**Exercise:**
Lay out the records as a two-column CSV with the headers text and answer: one row per record, each field in double quotes, with line breaks turned into spaces and the pictures left out. Begin at the line that has "The image size" and stop after the last record.

— Start Rows —

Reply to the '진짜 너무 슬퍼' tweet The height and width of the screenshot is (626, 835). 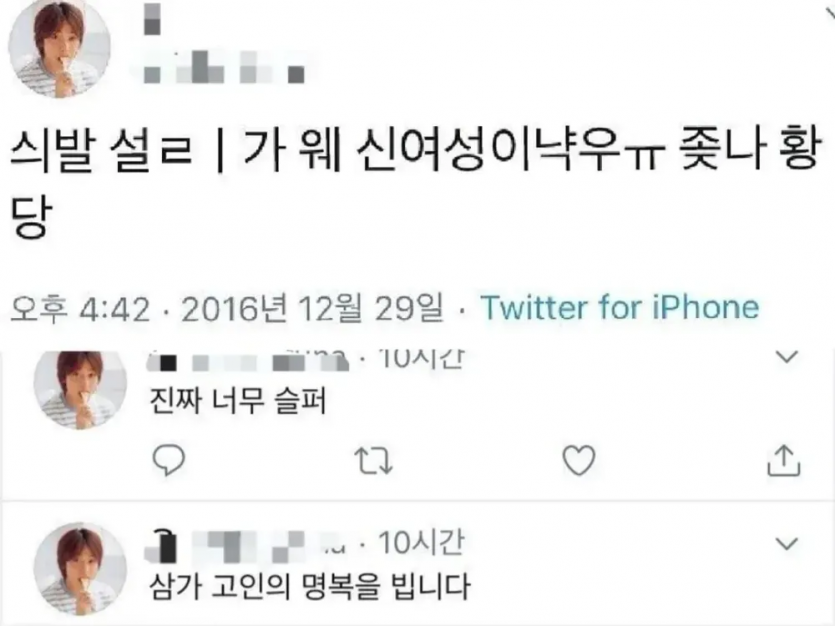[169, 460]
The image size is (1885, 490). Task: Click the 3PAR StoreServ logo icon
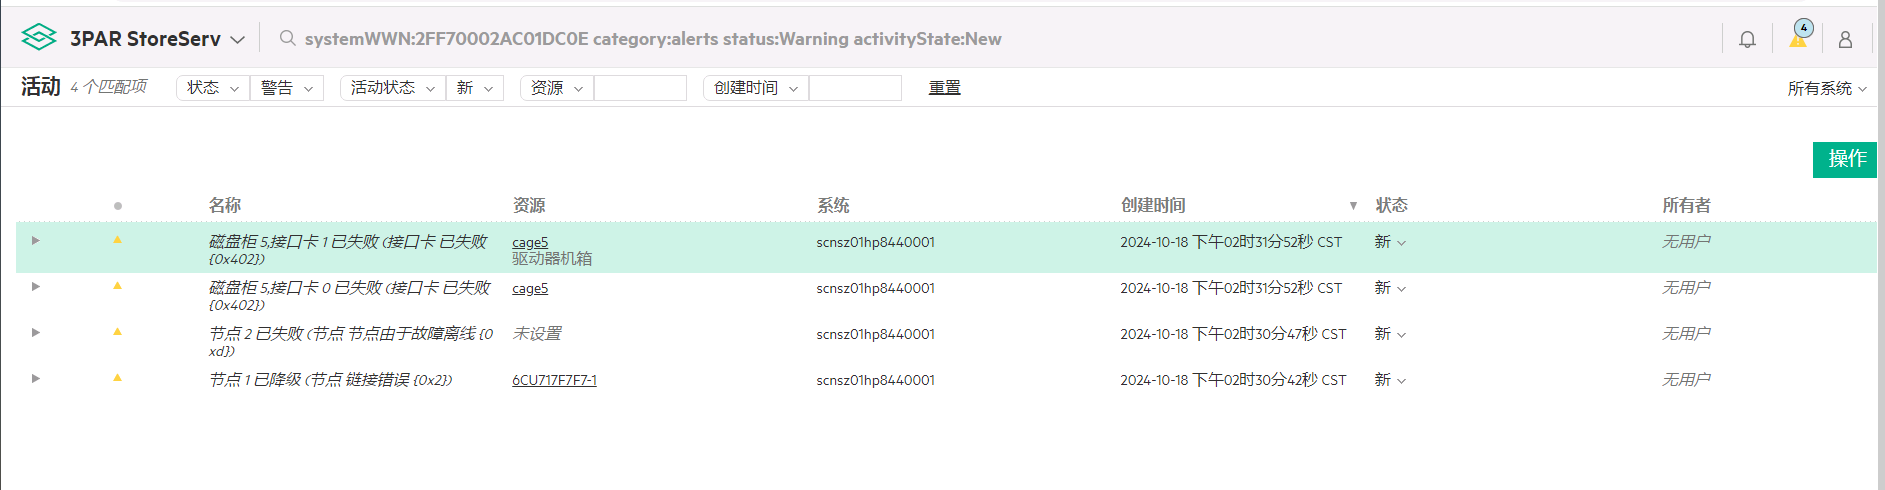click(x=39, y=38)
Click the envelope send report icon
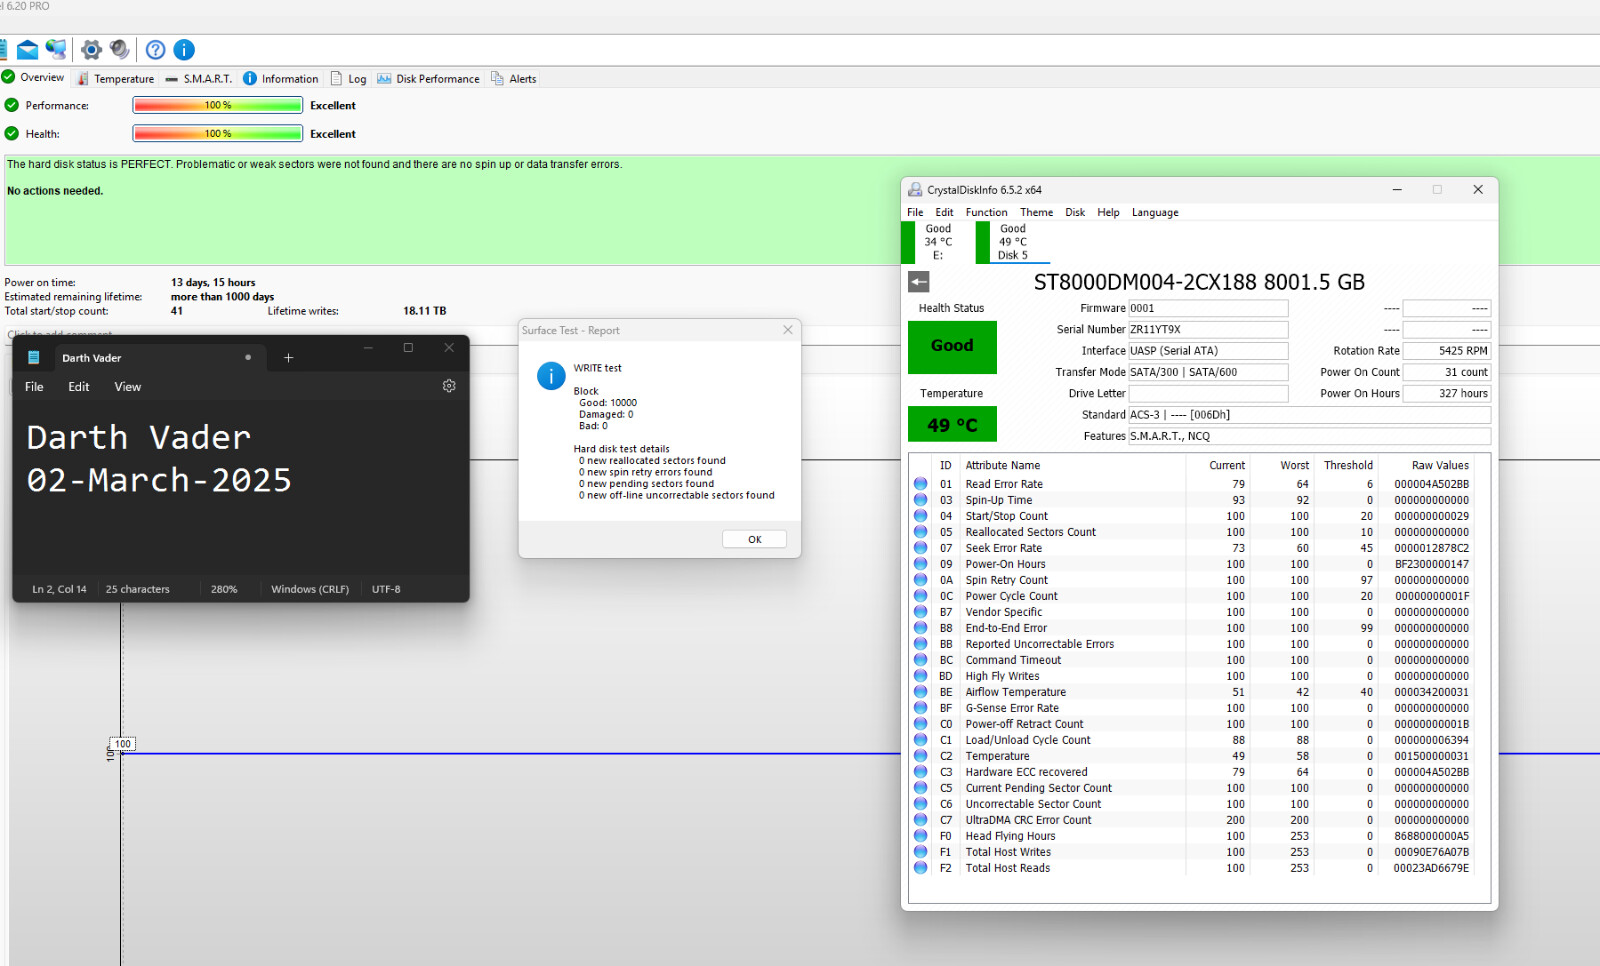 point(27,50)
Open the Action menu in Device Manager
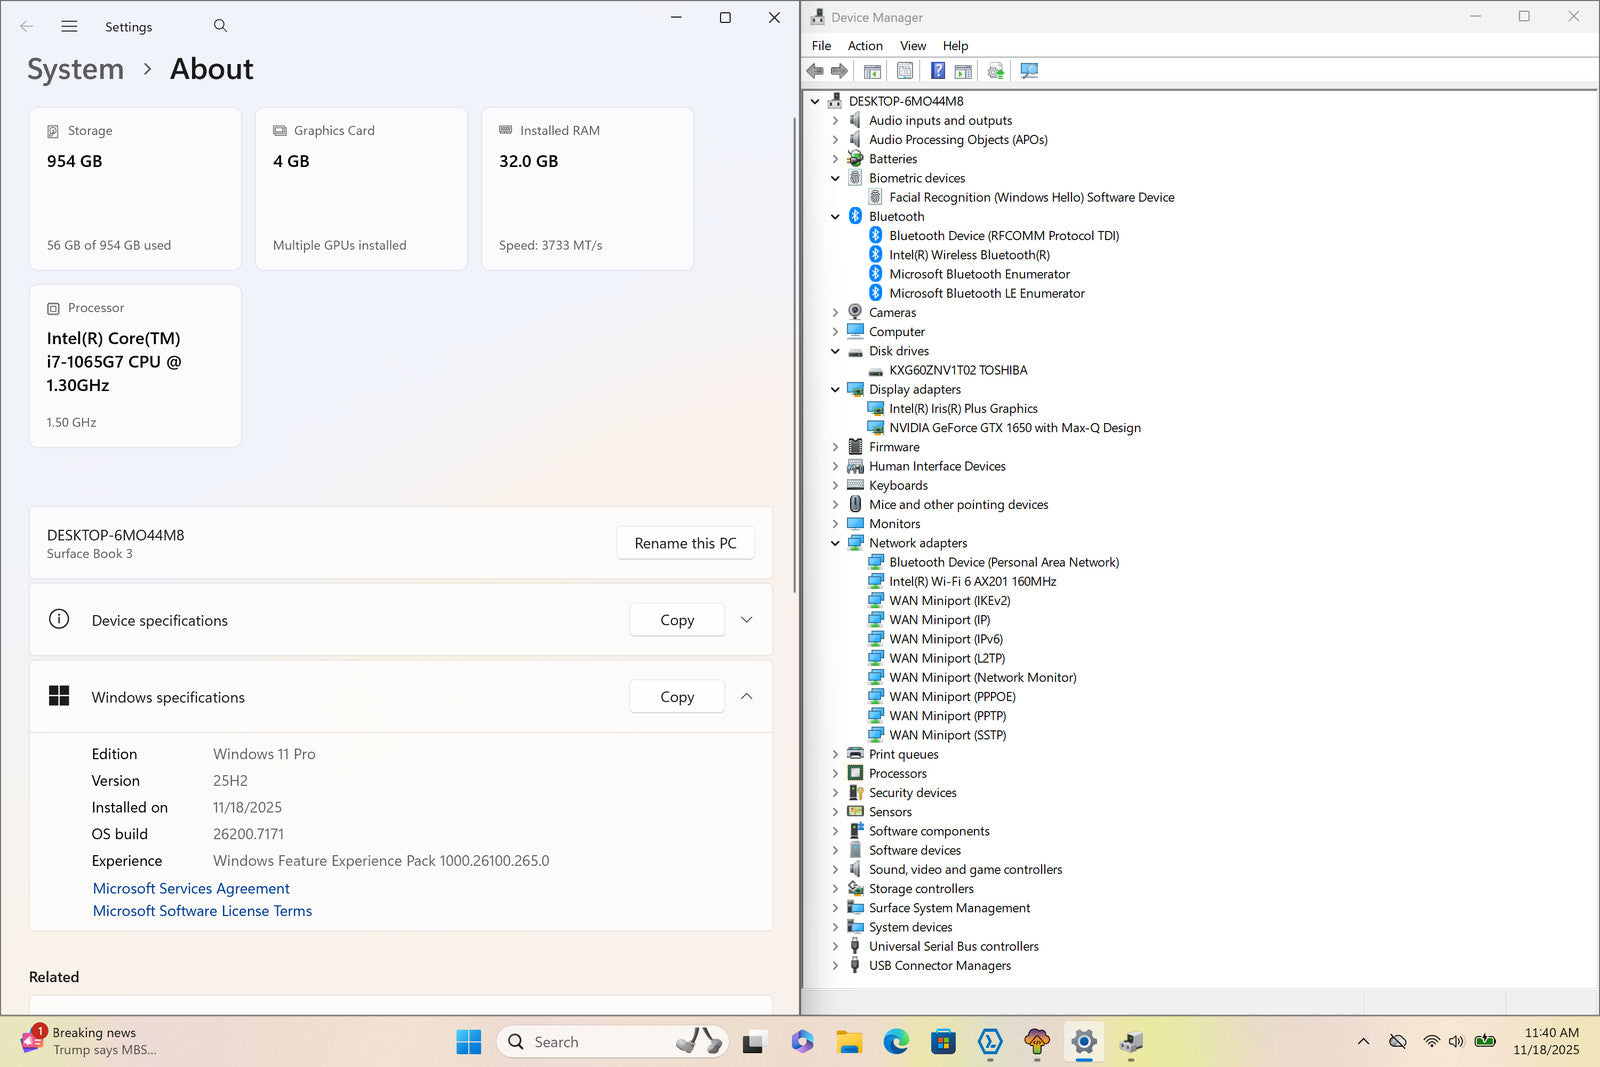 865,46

— End Rows —

**Result of the task:**
text,answer
"The image size is (1885, 490). Task: Click the 3PAR StoreServ logo icon","click(x=39, y=38)"
"Click the envelope send report icon","point(27,50)"
"Open the Action menu in Device Manager","865,46"